Collected data:

BEGIN

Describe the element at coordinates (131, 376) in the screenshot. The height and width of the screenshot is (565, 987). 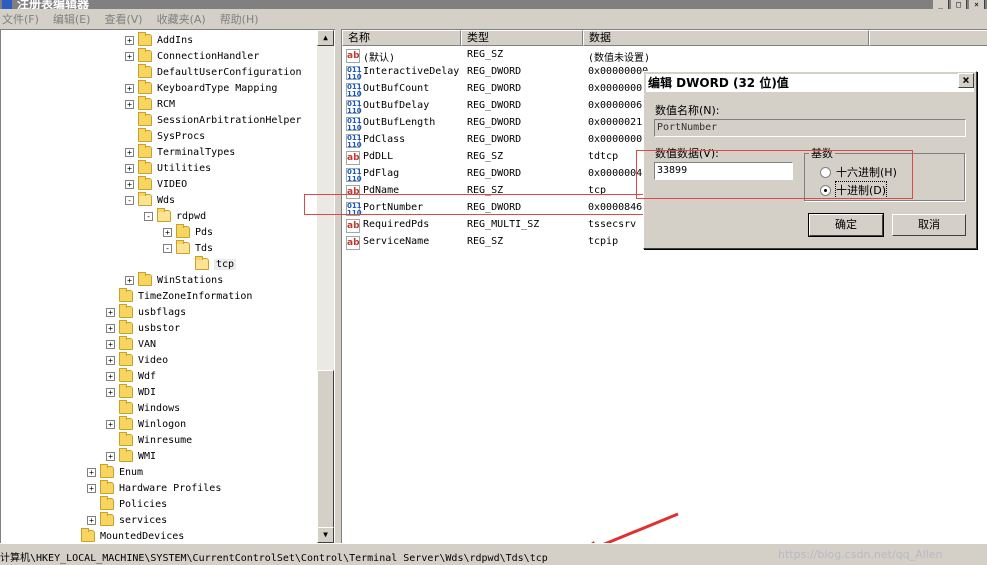
I see `tree-node: + Wdf` at that location.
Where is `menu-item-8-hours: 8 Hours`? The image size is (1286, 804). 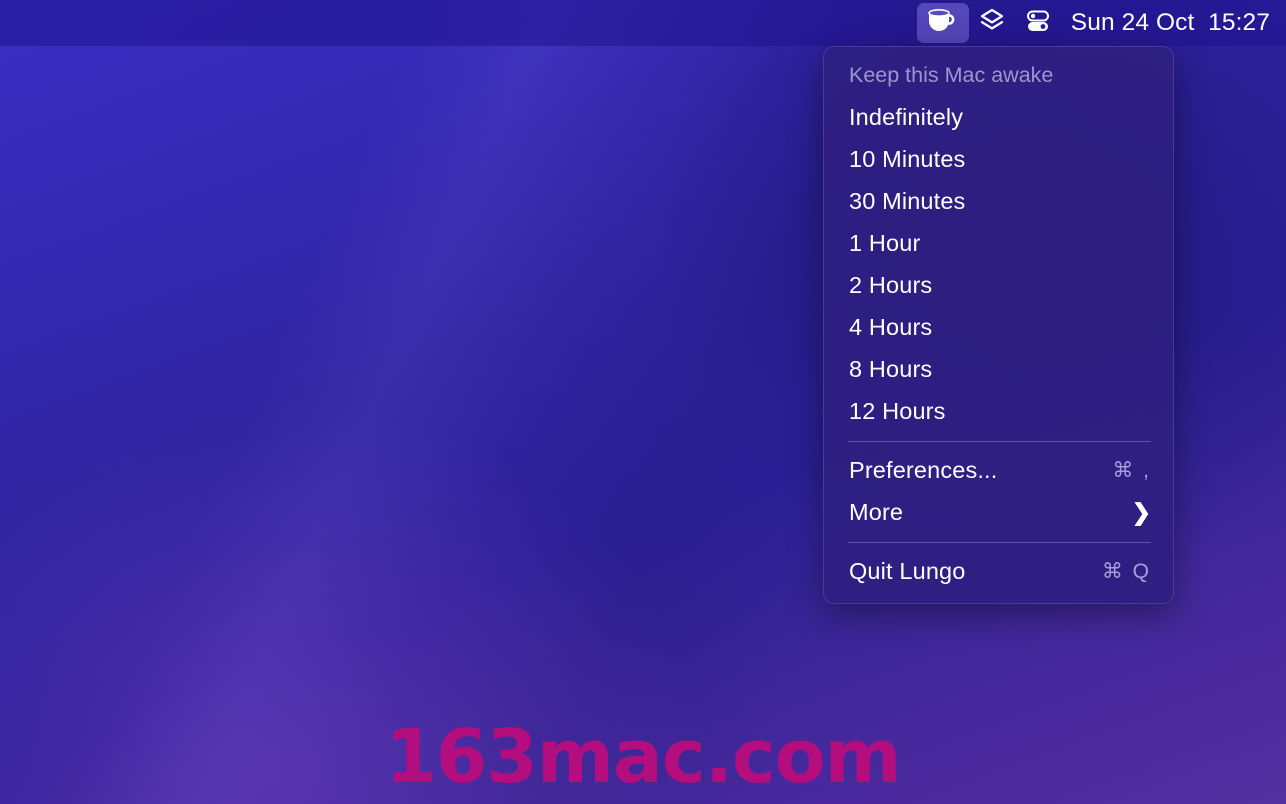
menu-item-8-hours: 8 Hours is located at coordinates (998, 370).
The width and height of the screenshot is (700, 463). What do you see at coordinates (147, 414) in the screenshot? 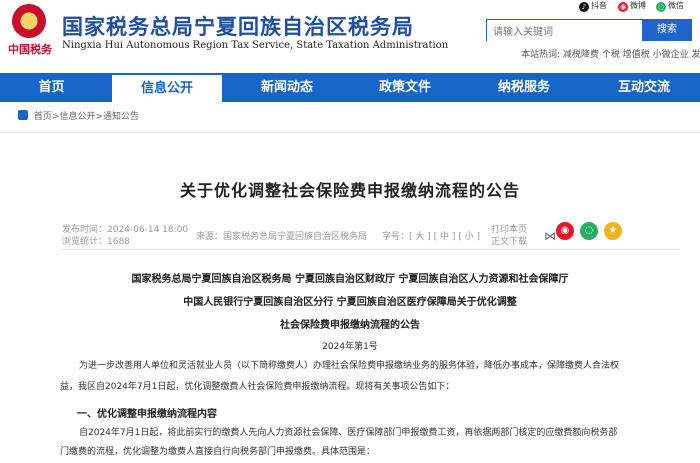
I see `section-heading-1: 一、优化调整申报缴纳流程内容` at bounding box center [147, 414].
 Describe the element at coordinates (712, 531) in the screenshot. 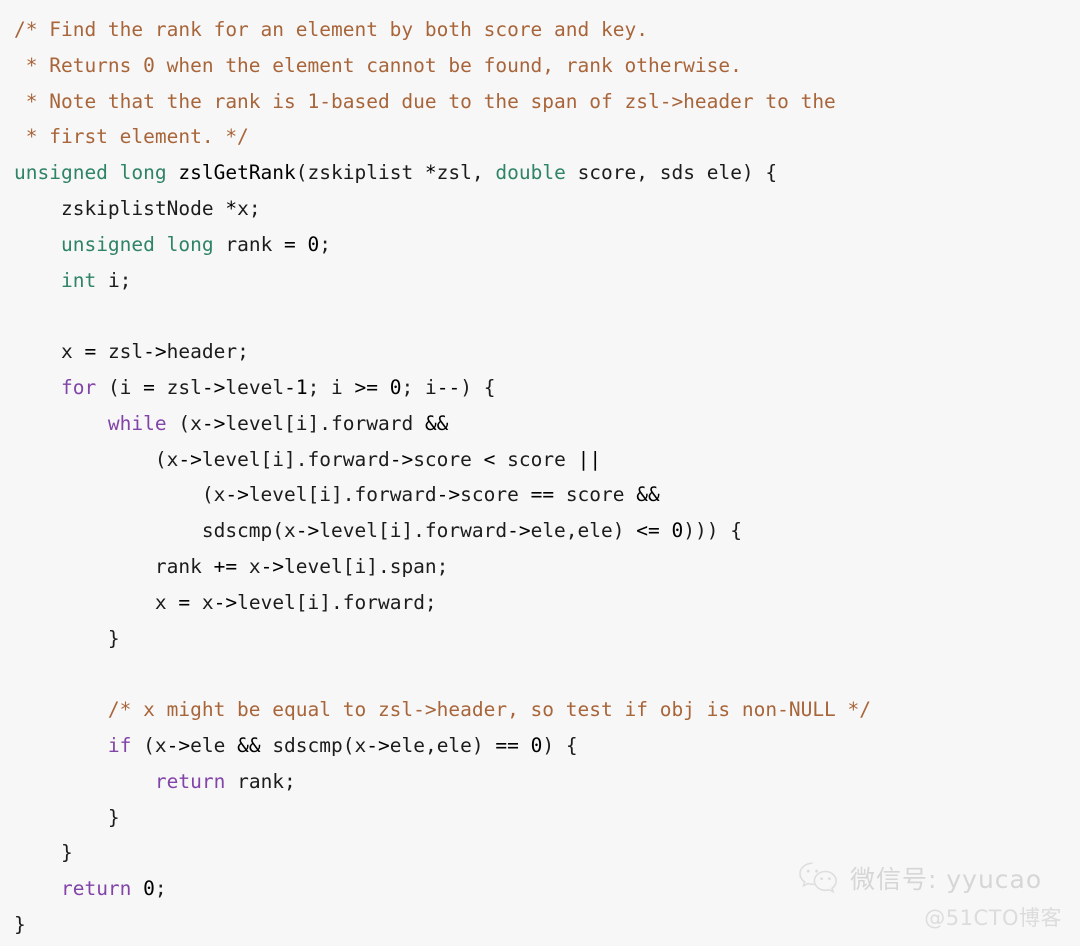

I see `code-token-plain: ))) {` at that location.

END

## The problem
Write out the data above word for word, from the line containing "The width and" through the end of the data, without the pictures.

## Result
The width and height of the screenshot is (700, 463). What do you see at coordinates (147, 414) in the screenshot? 
I see `section-heading-1: 一、优化调整申报缴纳流程内容` at bounding box center [147, 414].
 Describe the element at coordinates (712, 531) in the screenshot. 

I see `code-token-plain: ))) {` at that location.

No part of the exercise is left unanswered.